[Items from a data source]
:::::
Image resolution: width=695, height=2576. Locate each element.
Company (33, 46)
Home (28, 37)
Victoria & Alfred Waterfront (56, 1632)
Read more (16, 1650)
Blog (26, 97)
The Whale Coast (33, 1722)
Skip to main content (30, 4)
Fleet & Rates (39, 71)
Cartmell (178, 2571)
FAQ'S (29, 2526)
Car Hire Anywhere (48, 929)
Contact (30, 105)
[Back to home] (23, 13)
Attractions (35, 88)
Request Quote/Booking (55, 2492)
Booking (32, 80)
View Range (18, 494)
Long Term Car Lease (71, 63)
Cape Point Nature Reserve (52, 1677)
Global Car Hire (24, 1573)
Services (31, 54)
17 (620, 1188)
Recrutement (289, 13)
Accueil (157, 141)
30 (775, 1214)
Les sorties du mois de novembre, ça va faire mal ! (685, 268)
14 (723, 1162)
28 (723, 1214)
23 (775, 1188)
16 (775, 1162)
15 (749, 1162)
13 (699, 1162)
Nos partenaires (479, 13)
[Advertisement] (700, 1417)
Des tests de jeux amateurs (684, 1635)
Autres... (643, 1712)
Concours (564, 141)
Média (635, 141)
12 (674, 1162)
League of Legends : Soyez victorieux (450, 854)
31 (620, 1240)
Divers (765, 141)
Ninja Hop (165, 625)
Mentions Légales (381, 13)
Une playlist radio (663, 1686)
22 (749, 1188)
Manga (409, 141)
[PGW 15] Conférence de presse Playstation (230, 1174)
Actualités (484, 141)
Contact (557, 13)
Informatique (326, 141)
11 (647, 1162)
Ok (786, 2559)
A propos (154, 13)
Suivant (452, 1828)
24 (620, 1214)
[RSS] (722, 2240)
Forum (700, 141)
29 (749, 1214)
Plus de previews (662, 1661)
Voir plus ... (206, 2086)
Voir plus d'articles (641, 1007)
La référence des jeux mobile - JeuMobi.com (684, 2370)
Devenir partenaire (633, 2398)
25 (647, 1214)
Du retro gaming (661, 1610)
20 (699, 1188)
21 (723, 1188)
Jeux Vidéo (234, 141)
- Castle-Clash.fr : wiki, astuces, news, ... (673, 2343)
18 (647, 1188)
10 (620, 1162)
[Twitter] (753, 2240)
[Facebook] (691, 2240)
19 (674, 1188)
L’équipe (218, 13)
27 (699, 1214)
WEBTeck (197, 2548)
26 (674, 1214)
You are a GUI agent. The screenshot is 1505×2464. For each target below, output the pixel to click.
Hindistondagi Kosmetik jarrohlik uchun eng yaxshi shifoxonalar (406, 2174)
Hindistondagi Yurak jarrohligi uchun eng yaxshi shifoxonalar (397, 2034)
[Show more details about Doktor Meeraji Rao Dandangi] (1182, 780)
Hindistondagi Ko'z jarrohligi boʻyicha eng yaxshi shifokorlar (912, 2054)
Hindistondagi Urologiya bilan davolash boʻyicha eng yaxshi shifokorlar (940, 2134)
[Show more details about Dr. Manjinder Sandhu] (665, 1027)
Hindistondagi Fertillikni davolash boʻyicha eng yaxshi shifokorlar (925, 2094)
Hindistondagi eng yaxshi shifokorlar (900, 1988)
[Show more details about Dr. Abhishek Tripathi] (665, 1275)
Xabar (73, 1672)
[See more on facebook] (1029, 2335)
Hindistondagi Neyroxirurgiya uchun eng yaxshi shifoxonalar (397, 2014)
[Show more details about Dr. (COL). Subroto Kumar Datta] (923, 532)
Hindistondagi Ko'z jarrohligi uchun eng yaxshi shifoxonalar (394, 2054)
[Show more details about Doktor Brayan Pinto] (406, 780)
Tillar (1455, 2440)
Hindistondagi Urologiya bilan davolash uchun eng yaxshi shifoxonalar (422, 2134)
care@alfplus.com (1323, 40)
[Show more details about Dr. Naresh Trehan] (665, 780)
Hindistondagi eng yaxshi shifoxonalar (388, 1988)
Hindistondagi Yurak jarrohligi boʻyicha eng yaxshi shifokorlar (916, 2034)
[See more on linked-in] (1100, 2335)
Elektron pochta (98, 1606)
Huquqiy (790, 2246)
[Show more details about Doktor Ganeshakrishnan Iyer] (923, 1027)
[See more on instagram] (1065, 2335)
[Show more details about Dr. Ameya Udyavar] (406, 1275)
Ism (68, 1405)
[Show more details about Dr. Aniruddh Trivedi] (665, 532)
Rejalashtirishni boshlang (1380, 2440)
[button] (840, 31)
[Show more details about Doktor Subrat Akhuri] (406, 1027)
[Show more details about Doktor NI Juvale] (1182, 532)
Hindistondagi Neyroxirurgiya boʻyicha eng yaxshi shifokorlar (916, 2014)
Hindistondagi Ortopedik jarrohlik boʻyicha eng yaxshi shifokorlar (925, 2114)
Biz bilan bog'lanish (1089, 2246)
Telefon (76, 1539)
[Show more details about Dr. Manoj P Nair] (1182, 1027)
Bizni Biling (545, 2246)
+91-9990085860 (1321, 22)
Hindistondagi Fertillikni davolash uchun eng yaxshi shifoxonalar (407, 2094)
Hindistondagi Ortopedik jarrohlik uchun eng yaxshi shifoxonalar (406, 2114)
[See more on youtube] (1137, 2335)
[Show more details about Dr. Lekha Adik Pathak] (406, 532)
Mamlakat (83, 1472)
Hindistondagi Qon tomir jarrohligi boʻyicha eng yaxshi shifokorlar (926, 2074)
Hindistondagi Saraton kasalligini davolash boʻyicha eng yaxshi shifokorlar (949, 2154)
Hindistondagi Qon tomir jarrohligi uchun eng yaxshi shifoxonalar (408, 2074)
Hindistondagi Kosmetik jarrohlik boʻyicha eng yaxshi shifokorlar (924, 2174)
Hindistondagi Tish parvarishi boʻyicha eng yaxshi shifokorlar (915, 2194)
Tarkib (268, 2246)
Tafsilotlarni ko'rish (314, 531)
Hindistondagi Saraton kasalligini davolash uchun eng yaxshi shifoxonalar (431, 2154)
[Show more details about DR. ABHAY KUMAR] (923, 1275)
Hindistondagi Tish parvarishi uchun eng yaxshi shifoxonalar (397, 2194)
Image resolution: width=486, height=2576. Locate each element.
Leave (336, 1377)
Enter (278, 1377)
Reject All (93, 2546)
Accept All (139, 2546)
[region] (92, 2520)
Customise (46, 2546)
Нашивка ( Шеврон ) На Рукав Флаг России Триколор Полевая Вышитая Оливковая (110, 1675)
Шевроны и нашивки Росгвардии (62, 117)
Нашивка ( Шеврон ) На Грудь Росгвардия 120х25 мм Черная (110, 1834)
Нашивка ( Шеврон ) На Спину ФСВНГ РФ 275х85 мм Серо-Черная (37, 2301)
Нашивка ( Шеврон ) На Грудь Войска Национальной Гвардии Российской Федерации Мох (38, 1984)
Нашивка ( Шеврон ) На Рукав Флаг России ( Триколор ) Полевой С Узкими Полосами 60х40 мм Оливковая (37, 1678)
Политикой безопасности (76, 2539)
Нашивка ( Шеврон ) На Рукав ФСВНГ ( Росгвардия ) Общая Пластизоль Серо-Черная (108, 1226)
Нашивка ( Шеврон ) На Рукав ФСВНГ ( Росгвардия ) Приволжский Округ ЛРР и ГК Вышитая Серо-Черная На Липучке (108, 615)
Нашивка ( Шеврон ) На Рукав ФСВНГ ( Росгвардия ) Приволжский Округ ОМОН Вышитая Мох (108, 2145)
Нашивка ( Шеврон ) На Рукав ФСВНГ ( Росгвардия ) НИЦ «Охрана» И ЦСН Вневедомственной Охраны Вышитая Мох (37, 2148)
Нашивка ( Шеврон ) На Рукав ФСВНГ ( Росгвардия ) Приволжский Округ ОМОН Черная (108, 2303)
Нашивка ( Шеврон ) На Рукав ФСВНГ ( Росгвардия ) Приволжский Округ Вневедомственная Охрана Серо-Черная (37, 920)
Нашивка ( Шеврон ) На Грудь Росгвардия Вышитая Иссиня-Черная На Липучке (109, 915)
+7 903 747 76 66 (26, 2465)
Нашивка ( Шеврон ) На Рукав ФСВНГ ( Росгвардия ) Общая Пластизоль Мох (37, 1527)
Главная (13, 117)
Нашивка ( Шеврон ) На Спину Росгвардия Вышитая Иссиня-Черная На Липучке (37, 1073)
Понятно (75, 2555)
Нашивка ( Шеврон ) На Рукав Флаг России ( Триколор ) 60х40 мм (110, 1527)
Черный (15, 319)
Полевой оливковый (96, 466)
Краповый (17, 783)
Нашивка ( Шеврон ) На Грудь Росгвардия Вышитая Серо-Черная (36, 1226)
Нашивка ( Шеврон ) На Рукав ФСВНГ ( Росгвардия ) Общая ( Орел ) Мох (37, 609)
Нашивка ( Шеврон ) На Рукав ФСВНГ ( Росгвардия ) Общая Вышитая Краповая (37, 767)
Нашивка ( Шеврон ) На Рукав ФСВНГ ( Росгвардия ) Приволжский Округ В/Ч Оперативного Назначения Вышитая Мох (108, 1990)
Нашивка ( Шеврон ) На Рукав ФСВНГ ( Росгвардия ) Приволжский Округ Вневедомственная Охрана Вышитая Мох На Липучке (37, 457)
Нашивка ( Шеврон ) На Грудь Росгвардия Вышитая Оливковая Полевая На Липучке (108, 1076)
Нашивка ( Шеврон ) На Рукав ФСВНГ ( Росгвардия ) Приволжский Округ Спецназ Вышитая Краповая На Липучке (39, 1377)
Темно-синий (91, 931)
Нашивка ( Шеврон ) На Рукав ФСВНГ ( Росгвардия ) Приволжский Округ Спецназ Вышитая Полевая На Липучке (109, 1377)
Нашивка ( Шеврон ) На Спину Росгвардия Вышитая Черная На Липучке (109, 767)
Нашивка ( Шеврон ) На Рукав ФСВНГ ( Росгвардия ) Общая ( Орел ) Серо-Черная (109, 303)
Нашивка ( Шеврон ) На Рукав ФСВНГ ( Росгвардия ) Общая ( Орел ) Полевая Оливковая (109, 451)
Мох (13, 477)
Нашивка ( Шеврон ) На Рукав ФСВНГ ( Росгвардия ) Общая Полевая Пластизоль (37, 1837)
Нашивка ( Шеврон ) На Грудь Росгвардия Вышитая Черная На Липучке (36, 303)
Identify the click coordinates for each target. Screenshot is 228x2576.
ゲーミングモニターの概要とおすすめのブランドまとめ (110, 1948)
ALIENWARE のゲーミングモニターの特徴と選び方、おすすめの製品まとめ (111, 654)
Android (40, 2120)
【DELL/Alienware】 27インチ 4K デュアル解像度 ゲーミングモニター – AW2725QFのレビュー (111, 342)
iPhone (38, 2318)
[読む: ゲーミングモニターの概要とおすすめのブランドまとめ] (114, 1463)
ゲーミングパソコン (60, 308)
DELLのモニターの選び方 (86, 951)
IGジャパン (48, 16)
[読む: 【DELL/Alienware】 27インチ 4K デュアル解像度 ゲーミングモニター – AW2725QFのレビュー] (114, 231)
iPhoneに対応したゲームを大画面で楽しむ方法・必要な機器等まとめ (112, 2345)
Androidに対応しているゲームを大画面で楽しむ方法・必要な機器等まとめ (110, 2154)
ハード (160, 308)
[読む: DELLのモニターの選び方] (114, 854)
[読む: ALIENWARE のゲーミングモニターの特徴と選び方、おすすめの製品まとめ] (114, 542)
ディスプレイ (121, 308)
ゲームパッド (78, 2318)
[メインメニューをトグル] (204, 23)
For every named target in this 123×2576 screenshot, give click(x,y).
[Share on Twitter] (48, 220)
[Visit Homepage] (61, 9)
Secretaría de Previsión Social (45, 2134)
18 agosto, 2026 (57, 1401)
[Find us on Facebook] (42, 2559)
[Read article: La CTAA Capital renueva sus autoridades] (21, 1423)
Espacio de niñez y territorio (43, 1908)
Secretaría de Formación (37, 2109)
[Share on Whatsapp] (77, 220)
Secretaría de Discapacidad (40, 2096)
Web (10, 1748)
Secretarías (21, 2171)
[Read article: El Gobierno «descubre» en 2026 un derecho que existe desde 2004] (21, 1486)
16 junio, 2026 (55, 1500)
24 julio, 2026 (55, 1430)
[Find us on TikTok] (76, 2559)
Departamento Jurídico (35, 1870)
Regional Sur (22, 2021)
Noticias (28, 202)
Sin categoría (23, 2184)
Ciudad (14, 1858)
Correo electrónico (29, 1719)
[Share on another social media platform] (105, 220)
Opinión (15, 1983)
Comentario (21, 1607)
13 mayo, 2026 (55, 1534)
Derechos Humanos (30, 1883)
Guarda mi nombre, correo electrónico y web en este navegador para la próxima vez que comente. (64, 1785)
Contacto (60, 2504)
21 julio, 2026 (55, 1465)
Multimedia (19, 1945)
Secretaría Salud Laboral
:::::
Lines containing the word "Urologiya" must be found in the data above and copied.

Solution to this exercise »
Hindistondagi Urologiya bilan davolash boʻyicha eng yaxshi shifokorlar (940, 2134)
Hindistondagi Urologiya bilan davolash uchun eng yaxshi shifoxonalar (422, 2134)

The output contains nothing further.